┌─ MATERIAL FOR THIS TASK

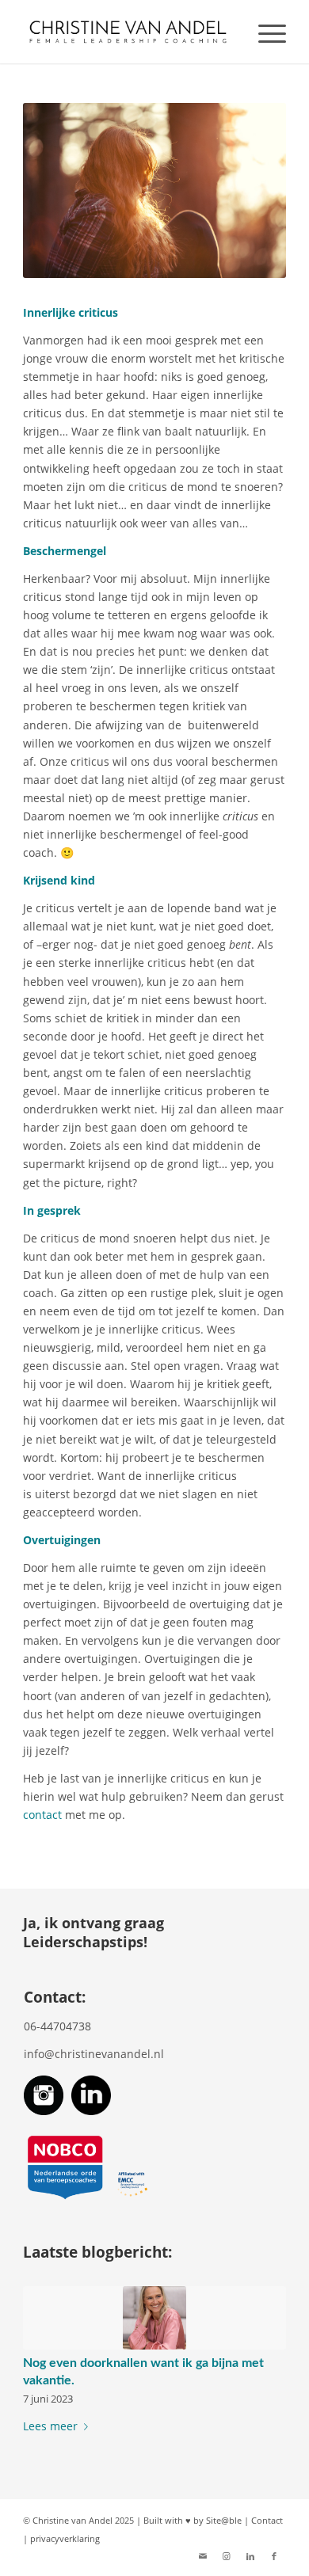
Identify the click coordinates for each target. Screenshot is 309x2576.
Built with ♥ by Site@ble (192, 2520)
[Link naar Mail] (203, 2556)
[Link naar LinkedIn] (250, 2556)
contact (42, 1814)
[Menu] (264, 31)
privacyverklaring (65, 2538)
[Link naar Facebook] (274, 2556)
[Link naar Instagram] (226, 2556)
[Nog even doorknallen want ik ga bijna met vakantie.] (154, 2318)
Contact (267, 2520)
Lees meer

└─
┌─ MATERIAL FOR THIS TASK

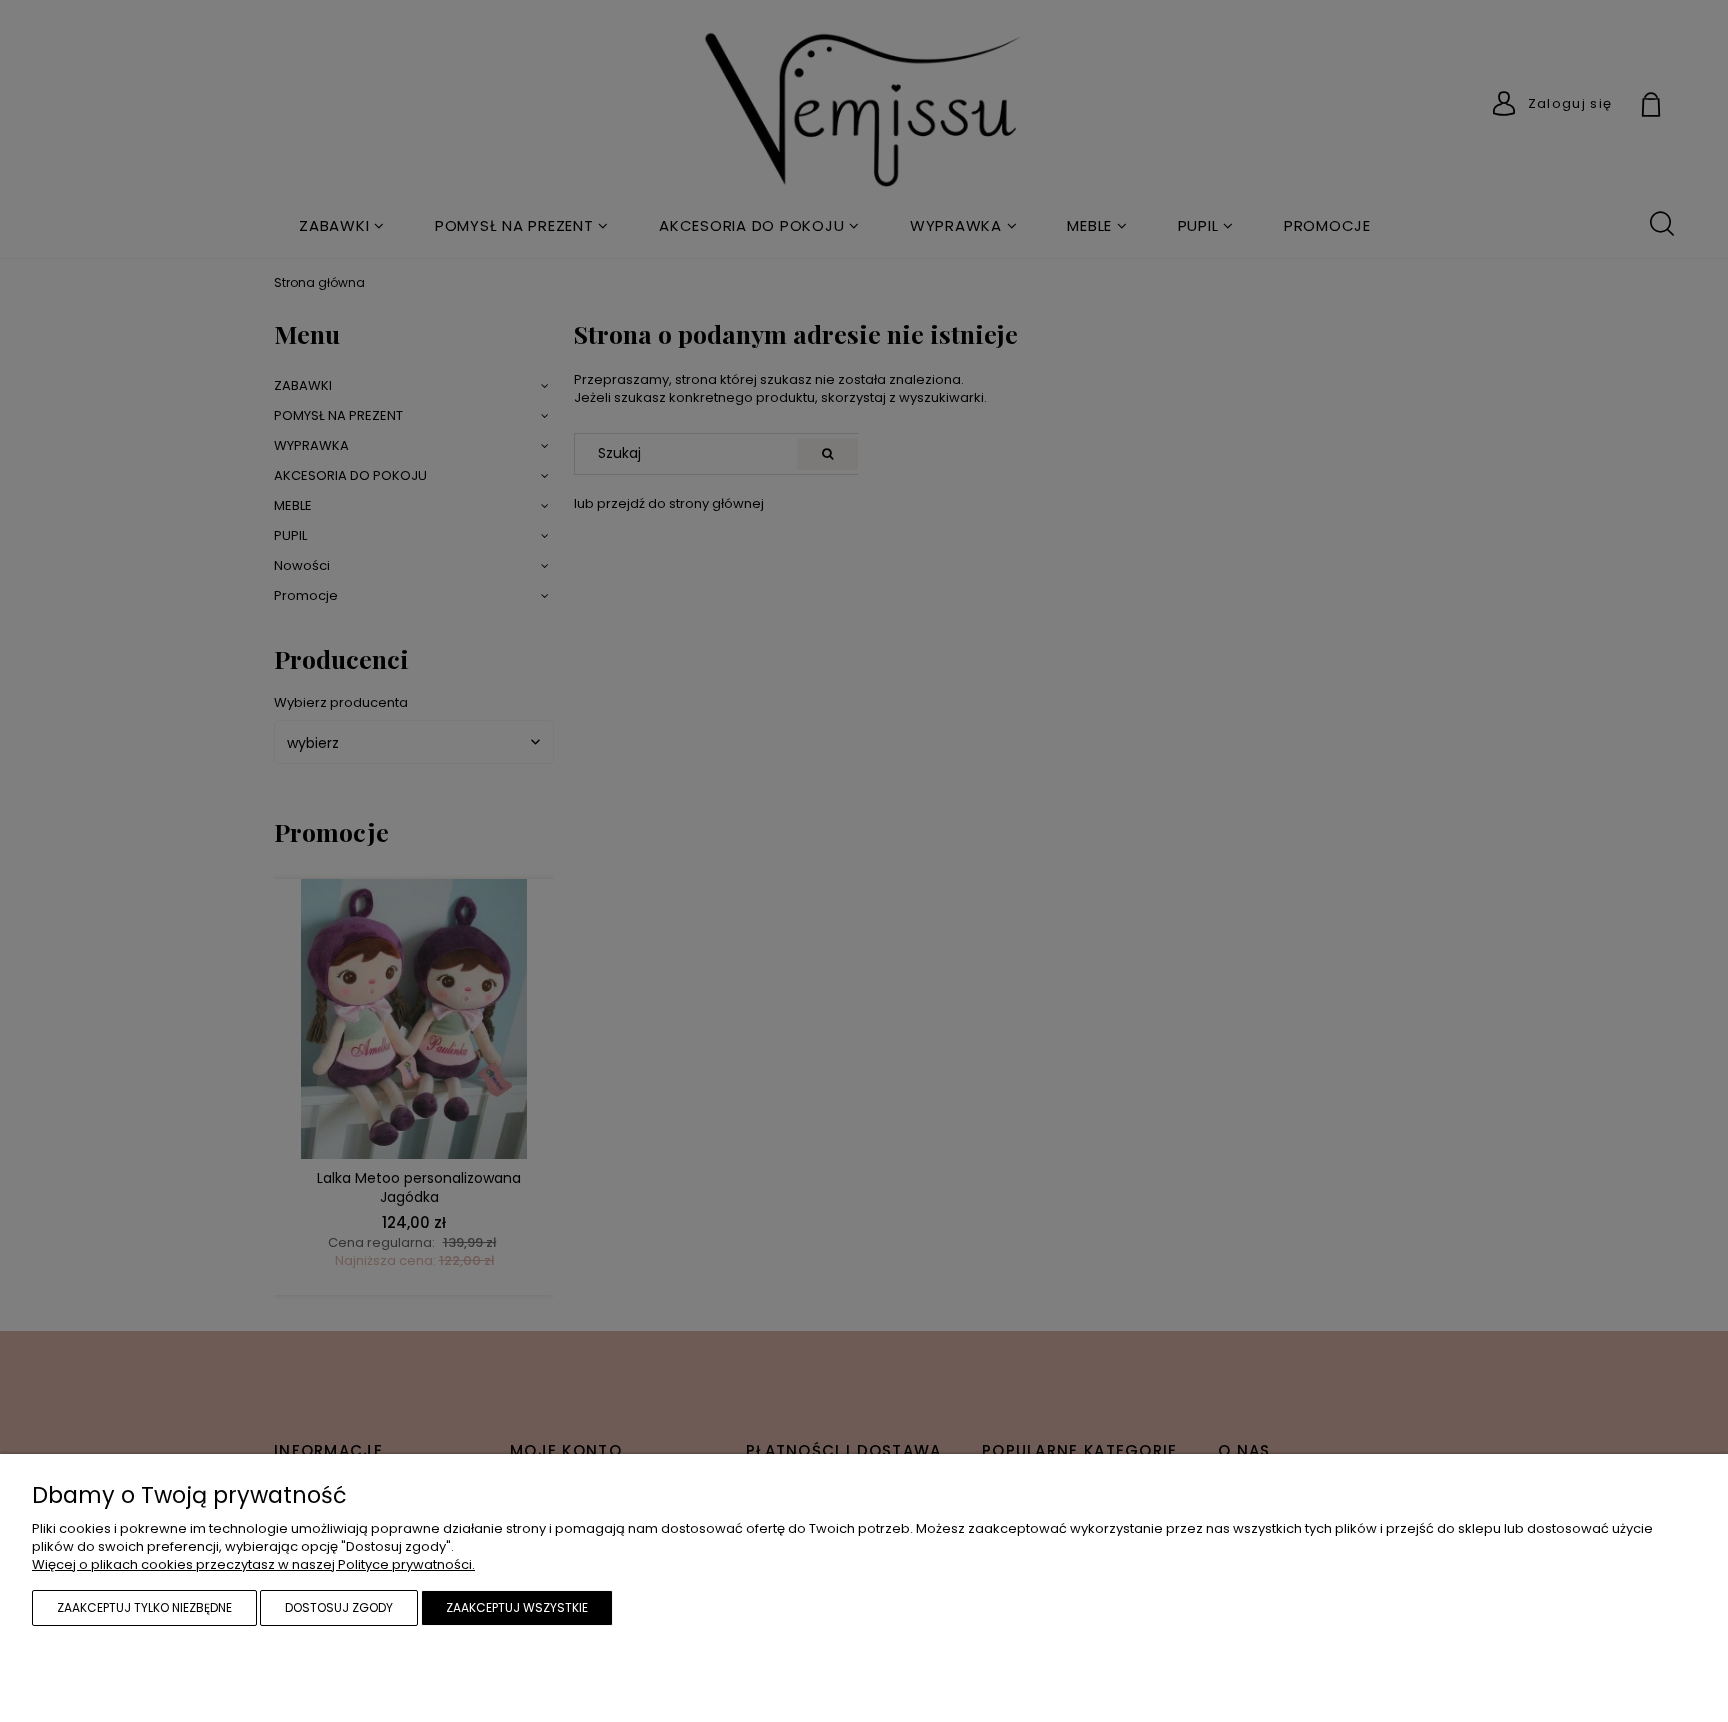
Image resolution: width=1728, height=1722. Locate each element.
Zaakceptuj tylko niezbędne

└─

=== ACTION ITEM ===
Given the records above, return exactly the lines starting at the line containing "Built with ♥ by Site@ble (192, 2520)" and ending at the line containing "[Link naar Instagram] (226, 2556)", including both.

=== TASK RESPONSE ===
Built with ♥ by Site@ble (192, 2520)
[Link naar Mail] (203, 2556)
[Link naar LinkedIn] (250, 2556)
contact (42, 1814)
[Menu] (264, 31)
privacyverklaring (65, 2538)
[Link naar Facebook] (274, 2556)
[Link naar Instagram] (226, 2556)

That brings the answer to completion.